**EXERCISE**: Go through the entries below and give the number of lines that have the string "panel", and only that.

(PROVIDED INFORMATION)

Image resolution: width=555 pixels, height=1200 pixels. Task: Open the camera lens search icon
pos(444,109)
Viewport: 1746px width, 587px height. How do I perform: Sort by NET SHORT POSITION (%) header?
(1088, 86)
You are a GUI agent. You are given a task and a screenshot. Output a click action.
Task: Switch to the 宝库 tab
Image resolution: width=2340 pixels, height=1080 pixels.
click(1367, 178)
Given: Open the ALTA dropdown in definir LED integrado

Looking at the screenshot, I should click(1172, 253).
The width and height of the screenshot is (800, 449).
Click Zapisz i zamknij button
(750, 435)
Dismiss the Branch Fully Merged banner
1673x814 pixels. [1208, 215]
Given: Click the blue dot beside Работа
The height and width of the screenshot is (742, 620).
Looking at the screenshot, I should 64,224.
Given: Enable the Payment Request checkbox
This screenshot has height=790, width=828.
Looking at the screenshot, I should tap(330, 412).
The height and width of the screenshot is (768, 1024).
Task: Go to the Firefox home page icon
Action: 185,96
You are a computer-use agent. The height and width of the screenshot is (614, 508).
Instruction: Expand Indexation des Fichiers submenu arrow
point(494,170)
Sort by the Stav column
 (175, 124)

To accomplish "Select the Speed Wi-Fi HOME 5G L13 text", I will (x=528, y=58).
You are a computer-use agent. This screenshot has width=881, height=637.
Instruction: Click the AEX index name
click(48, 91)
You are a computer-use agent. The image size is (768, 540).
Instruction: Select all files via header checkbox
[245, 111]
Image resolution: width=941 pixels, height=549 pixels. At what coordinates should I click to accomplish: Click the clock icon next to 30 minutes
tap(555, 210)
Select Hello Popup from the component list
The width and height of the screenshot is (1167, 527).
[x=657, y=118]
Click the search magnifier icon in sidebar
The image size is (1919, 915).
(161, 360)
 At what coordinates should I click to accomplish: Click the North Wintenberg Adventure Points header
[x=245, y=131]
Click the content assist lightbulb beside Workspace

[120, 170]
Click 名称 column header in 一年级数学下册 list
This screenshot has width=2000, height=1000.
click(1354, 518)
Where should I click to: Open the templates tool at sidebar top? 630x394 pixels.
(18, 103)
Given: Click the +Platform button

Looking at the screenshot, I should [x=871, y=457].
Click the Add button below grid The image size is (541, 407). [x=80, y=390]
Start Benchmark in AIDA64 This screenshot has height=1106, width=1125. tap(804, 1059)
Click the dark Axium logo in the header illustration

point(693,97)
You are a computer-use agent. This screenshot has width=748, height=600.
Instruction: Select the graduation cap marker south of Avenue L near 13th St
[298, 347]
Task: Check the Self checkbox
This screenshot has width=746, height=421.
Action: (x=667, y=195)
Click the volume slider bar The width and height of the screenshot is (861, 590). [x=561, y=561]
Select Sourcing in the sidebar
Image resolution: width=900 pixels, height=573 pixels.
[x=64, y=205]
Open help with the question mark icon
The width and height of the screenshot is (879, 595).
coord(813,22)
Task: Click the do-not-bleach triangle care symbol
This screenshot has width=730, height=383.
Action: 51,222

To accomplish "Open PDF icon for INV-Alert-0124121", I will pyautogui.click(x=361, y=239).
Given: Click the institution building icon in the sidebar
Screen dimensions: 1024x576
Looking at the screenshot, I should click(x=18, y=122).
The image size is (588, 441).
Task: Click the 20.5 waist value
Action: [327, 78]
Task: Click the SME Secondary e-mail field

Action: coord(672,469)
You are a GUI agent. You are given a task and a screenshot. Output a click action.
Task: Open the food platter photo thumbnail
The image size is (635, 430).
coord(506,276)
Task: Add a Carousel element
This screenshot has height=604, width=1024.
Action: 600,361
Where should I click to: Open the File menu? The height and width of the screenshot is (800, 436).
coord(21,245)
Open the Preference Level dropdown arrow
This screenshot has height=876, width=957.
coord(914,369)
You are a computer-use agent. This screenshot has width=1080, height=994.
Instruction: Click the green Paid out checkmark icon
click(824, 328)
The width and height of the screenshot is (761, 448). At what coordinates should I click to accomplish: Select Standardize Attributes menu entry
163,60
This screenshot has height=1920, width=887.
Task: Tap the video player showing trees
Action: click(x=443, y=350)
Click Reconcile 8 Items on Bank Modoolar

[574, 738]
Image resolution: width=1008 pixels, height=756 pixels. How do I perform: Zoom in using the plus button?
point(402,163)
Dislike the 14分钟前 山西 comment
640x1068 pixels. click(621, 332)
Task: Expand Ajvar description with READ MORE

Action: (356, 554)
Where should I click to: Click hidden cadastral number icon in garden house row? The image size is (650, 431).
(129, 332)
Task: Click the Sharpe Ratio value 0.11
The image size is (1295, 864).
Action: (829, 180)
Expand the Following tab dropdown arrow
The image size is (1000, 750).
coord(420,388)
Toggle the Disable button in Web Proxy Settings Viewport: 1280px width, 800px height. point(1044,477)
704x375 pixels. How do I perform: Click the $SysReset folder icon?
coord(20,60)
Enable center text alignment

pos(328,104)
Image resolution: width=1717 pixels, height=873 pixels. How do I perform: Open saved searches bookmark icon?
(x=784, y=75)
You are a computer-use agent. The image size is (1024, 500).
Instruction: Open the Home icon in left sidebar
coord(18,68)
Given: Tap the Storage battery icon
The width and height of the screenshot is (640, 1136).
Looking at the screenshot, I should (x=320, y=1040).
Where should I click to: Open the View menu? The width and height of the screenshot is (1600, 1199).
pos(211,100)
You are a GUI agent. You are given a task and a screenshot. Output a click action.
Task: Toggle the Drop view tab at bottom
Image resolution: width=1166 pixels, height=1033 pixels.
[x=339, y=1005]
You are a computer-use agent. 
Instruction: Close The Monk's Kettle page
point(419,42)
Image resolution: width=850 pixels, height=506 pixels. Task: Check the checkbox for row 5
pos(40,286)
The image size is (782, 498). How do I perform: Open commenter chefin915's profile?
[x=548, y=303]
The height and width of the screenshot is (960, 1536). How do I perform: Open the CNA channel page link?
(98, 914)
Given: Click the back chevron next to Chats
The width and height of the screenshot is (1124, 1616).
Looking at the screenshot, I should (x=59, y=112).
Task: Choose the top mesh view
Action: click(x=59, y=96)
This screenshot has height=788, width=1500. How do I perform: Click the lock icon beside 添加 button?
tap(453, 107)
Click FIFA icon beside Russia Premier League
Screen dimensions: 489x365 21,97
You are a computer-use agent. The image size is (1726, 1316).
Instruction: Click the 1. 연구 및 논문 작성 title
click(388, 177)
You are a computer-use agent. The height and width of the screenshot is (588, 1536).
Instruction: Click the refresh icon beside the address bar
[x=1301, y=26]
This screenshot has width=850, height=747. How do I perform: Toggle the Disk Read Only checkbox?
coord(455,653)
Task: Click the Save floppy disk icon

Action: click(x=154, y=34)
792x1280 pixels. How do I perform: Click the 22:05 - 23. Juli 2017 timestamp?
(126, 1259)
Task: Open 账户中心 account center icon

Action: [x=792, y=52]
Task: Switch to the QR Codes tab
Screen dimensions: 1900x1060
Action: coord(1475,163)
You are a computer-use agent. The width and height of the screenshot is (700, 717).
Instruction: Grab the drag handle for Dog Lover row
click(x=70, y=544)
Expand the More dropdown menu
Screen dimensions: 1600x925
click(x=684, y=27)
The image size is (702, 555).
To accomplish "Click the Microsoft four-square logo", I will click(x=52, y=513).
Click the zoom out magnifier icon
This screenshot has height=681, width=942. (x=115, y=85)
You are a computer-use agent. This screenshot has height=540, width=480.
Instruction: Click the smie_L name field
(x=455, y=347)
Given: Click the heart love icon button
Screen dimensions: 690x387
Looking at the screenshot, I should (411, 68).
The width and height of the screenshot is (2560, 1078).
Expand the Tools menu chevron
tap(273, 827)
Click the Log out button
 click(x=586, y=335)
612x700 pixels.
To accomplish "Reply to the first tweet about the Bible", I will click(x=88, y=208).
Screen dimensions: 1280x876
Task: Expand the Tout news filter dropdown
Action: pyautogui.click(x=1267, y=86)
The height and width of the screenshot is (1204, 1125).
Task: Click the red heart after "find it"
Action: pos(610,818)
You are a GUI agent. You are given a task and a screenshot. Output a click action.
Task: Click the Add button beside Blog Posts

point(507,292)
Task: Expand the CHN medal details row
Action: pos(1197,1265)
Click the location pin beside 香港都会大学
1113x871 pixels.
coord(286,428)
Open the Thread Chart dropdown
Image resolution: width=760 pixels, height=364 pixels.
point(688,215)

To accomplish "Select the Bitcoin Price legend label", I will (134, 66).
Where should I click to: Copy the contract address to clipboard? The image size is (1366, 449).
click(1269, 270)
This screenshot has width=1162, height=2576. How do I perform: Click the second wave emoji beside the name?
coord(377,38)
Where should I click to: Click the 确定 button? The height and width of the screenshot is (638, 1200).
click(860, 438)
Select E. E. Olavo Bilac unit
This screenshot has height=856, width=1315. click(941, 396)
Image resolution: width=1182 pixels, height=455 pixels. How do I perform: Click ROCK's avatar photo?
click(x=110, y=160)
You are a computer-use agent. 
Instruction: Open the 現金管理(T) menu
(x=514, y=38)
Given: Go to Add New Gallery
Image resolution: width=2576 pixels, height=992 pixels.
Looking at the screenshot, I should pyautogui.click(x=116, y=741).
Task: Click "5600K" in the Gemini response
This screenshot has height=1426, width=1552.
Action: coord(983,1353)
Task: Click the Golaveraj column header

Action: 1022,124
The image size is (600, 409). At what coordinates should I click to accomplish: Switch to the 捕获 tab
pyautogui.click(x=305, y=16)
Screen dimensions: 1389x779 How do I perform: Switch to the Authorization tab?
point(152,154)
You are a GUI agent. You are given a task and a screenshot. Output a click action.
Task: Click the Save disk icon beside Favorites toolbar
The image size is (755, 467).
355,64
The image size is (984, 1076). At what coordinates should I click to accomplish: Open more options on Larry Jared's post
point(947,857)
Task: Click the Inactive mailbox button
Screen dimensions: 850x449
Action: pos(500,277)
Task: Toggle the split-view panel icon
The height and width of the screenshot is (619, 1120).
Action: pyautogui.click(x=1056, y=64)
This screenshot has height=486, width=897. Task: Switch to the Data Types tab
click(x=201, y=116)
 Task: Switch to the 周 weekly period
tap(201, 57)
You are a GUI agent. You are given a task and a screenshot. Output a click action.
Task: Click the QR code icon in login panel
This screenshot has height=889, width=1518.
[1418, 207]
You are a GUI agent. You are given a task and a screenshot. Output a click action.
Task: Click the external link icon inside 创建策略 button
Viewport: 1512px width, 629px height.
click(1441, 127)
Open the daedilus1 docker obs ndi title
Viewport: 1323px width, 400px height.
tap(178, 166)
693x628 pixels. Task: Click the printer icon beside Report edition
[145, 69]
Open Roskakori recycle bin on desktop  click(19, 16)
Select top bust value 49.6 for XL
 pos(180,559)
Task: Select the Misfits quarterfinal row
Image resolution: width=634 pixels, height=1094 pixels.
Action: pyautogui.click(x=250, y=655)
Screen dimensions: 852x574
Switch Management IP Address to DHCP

(End PROVIDED INFORMATION)

**OUTPUT OF THE TASK**: 2